On January 22, 2008, the Initiator sent a SWIFT message to Respondent 1 requesting that the documents be returned to the Initiator so that the goods could be sold to another party. The Initiator also asked Respondent 1 to confirm either the return of the documents or release of payment.
On January 23, 2008, a Court issued an order as follows:
A. Approve Respondent 2's request for a Court order;
B. Order a freeze of the Iron Ore Fines being unloaded at a port in country of Respondent 2;
C. Order Respondent 3 to provide a guarantee of US$800,000 to the Court or to Respondent 2. Respondent 3 may also negotiate with the Respondent 2 for an agreed form and sum of the guarantee;
D. Respondent 2 shall initiate litigation or arbitration within 15 days of receipt of the Court order. If such litigation or arbitration is not carried out within such period, the Court will release the freezing of the Iron Ore Fines.
On January 24, 2008, Respondent 1 sent a SWIFT message to the Initiator advising that it could not return the documents to the Initiator because a Court had frozen the documents after Respondent 2 impleaded Respondent 3. Respondent 1 further stated that it was holding the documents pending receipt of further instructions from the Court.
On February 4, 2008, the Initiator sent a SWIFT message to Respondent 1 stating that they were dealing with documents only as per the UCP and that any disputes between Respondent 2 and Respondent 3 must be dealt with outside of the terms of the credit.

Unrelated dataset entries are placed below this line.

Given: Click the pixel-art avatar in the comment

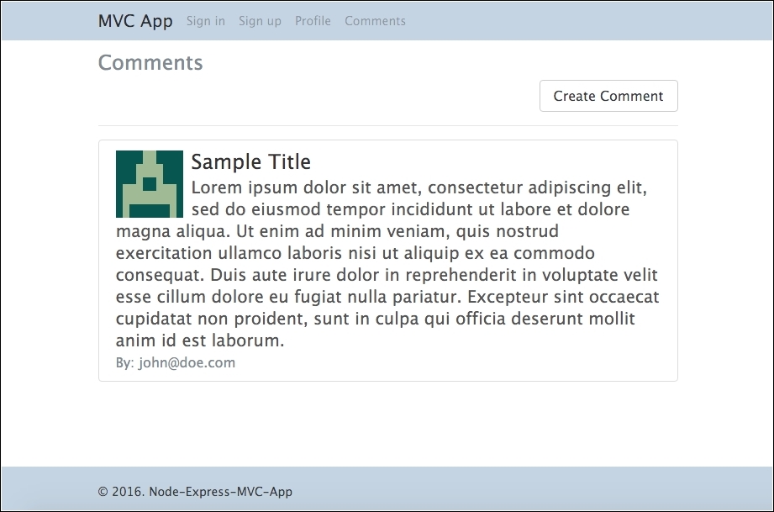Looking at the screenshot, I should tap(149, 184).
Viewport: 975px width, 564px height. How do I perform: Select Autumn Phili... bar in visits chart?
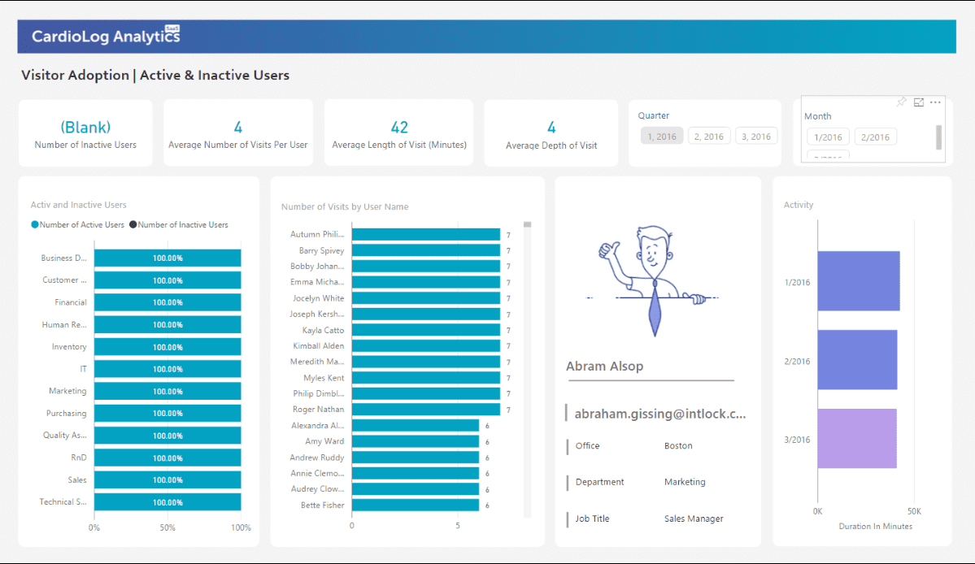[426, 235]
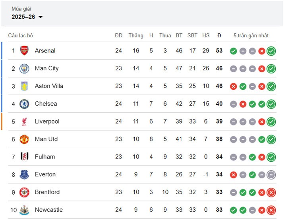Click Arsenal's latest match win indicator
Screen dimensions: 294x220
pyautogui.click(x=271, y=51)
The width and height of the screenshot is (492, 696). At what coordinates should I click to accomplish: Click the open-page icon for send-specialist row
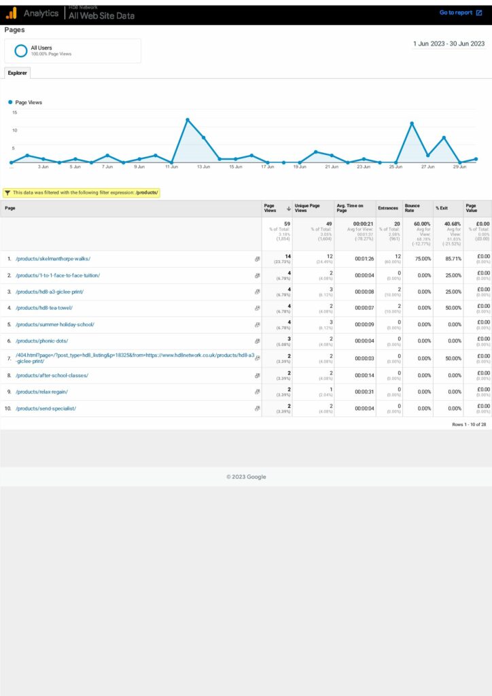pyautogui.click(x=258, y=408)
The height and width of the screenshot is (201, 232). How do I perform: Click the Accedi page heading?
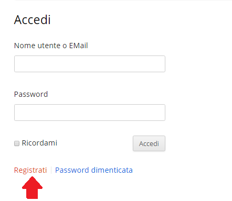coord(33,19)

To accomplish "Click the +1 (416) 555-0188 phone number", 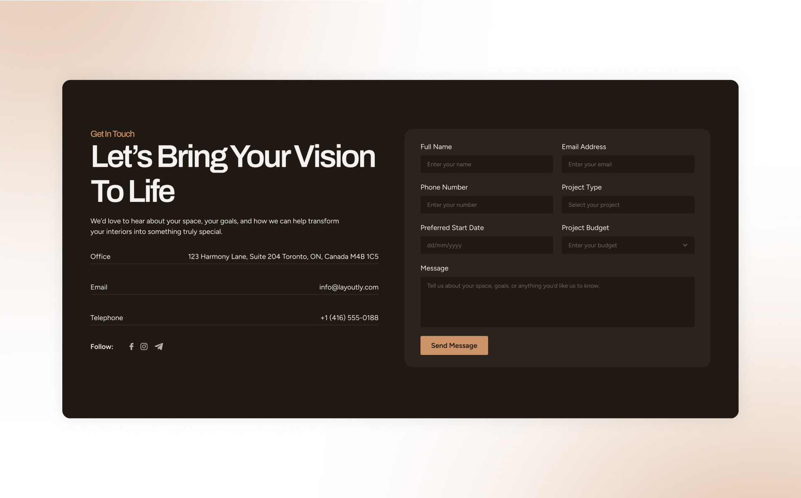I will [x=349, y=318].
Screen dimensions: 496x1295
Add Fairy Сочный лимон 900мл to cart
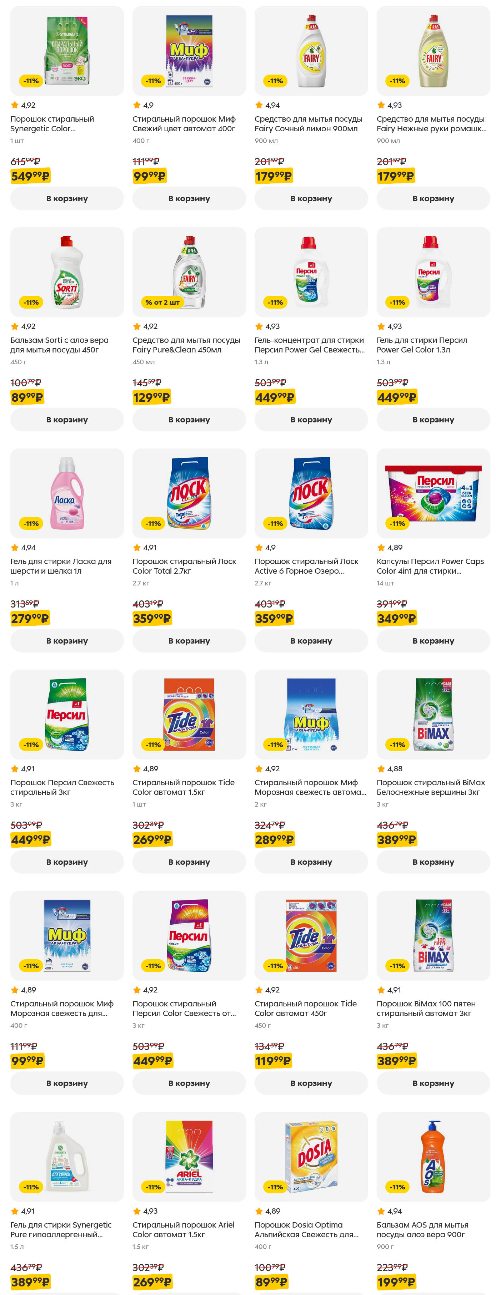(x=311, y=199)
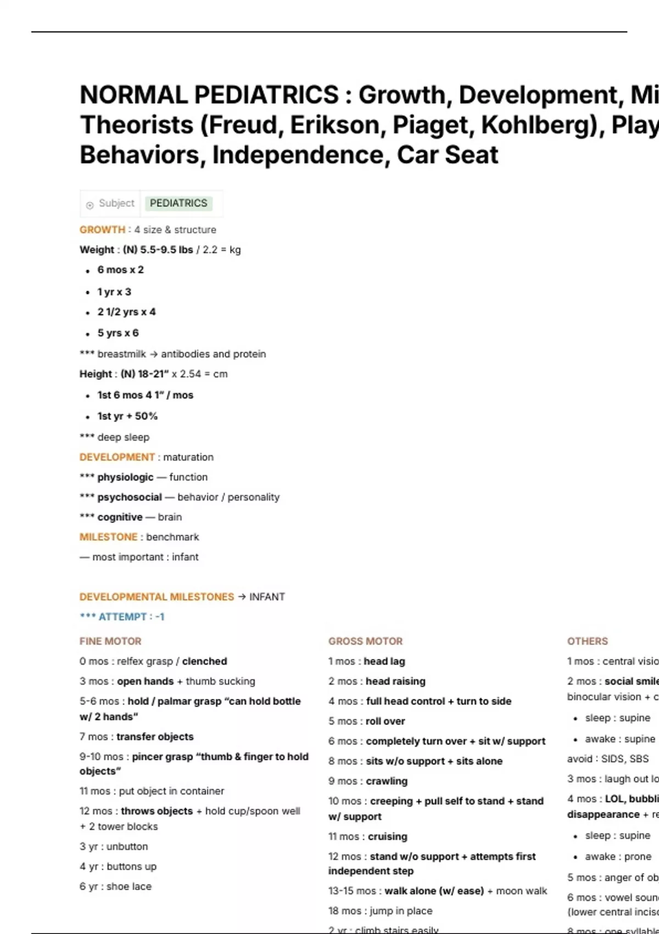Click the GROSS MOTOR column header
The height and width of the screenshot is (934, 659).
pos(365,641)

Once again, the Initiator requested Respondent 1 to either return the documents to them or make payment.
The Initiator followed up the matter with Respondent 1 by SWIFT on different occasions but did not receive any payment or response.
Issues
1. Was the Initiator entitled to the return of the documents by Respondent 1?
2. Given the court order dated January 23, 2008, was it justified for Respondent 1 to withhold the documents and not to return them to the Initiator as requested?

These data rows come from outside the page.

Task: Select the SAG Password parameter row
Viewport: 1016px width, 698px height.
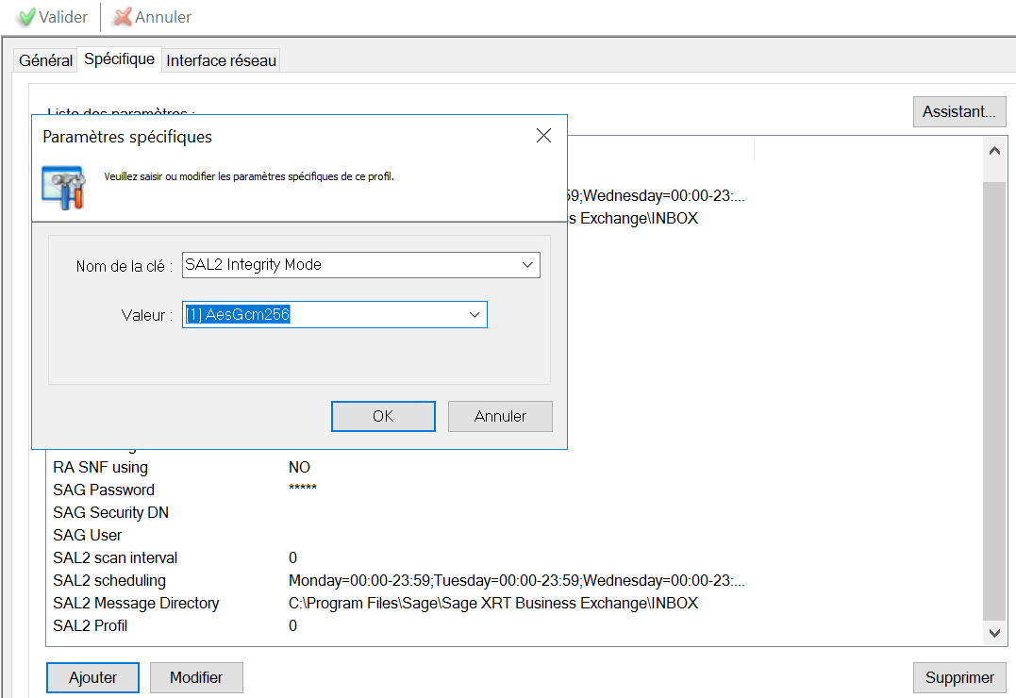Action: (104, 490)
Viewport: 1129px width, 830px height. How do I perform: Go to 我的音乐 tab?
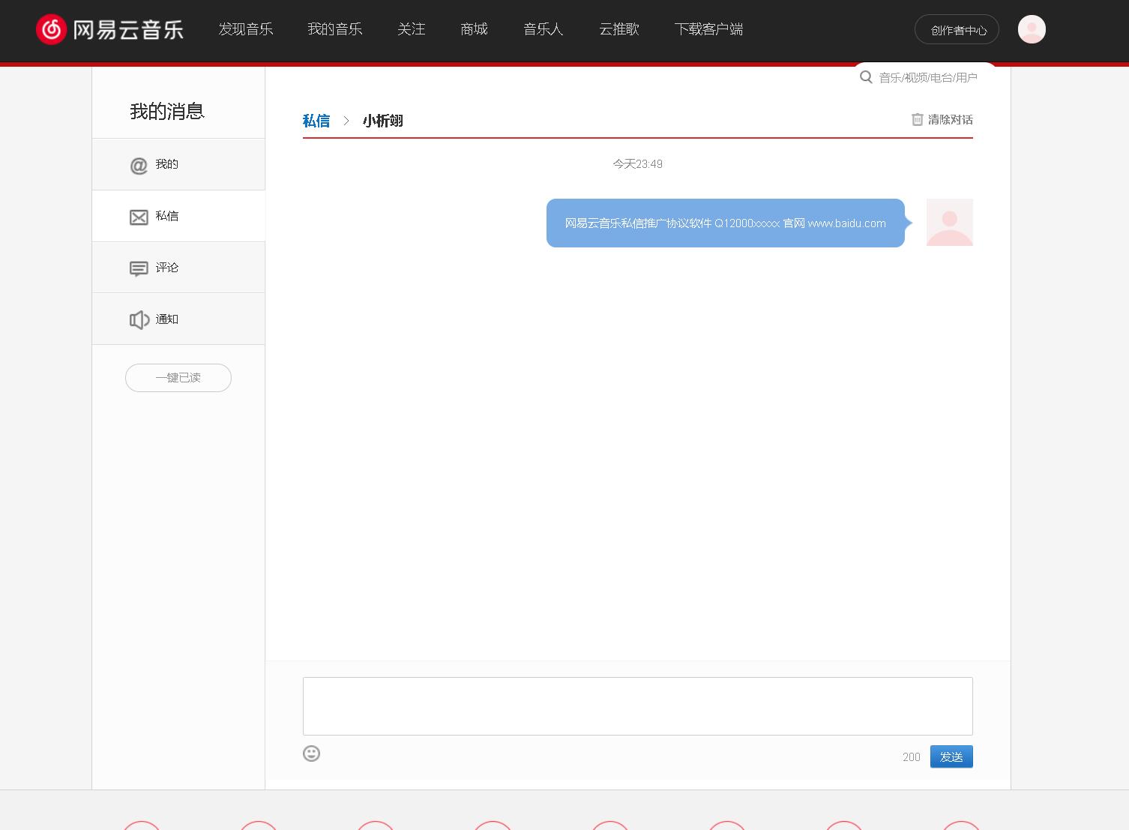334,29
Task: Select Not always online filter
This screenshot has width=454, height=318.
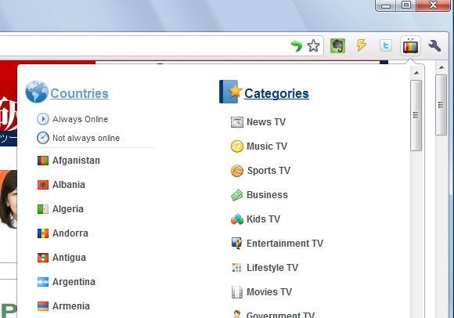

3. Is Respondent 1 obligated to pay the Initiator the drawing amount of the credit?
Analysis
1. Respondent 1 advised the Initiator in a SWIFT message of January 14, 2008 that the documents were discrepant and that Respondent 1 was holding the documents at the disposal of the Initiator. In response to Respondent 1's refusal notice, the Initiator responded by SWIFT requesting Respondent 1 to return the documents or make payment.
Article 14e of UCP 500 states the following: "If the Issuing Bank and/or Confirming Bank, if any, fails to act in accordance with the provisions of this Article and/or fails to hold the documents at the disposal of, or return them to the presenter, the Issuing Bank and/or the Confirming Bank, if any, shall be precluded from claiming that the documents are not in compliance with the terms and conditions of the Credit."

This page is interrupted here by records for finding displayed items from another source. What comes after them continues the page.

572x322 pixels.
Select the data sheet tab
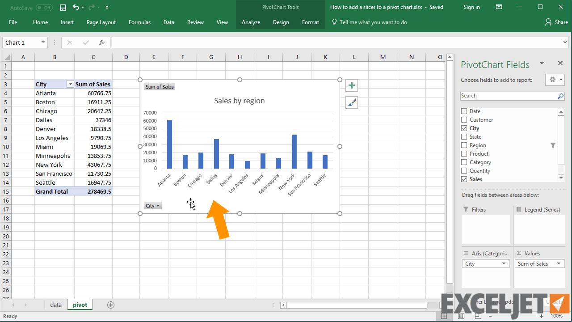pos(55,305)
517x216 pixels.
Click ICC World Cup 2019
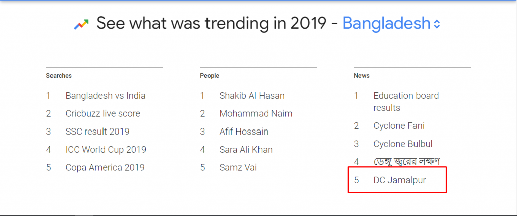[106, 150]
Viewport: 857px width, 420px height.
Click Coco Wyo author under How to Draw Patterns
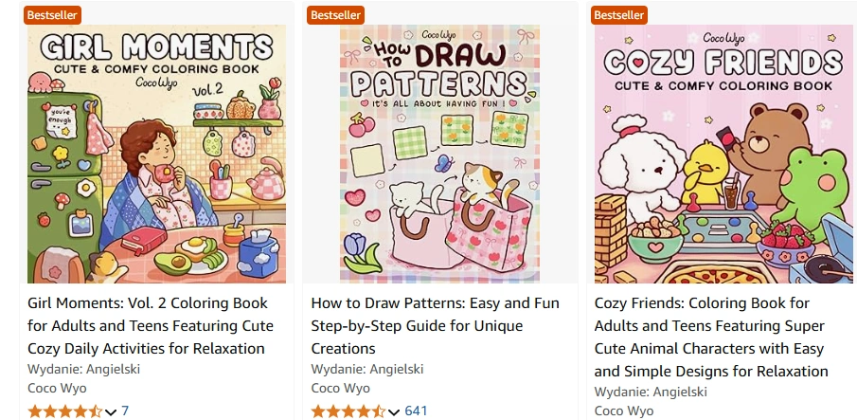[340, 388]
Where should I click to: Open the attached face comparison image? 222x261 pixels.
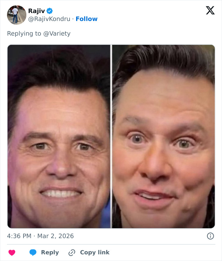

Since the Initiator had requested the return of the documents unless Respondent 1 made payment, and Respondent 1 did not pay, the Initiator was entitled to the return of the documents.
2. Respondent 1 was not a party to the court order, and was not mentioned anywhere in the court order. Furthermore, the court order did not place any restrictions on the documents and did not order Respondent 1 to freeze the documents as advised by Respondent 1 to the Initiator. Upon rejection of the presented documents, Respondent 1 had no ground not to return the documents to the Initiator. Accordingly, Respondent 1's action was not justified.
3. Based on UCP 500 sub-article 14 (e), failure to return the documents to the Initiator precludes Respondent 1 to claim that the documents were not in compliance with the terms and conditions of the credit. Accordingly, Respondent 1 was obligated to honour the relevant drawing plus any applicable delayed payment interest and costs.
Conclusion
Given that the court order did not enforce Respondent 1 to withhold the documents, Respondent 1 was obliged to return the documents to the Initiator under UCP; failing that, Respondent 1 must honour the drawing.
This decision was a unanimous decision by the panel of experts.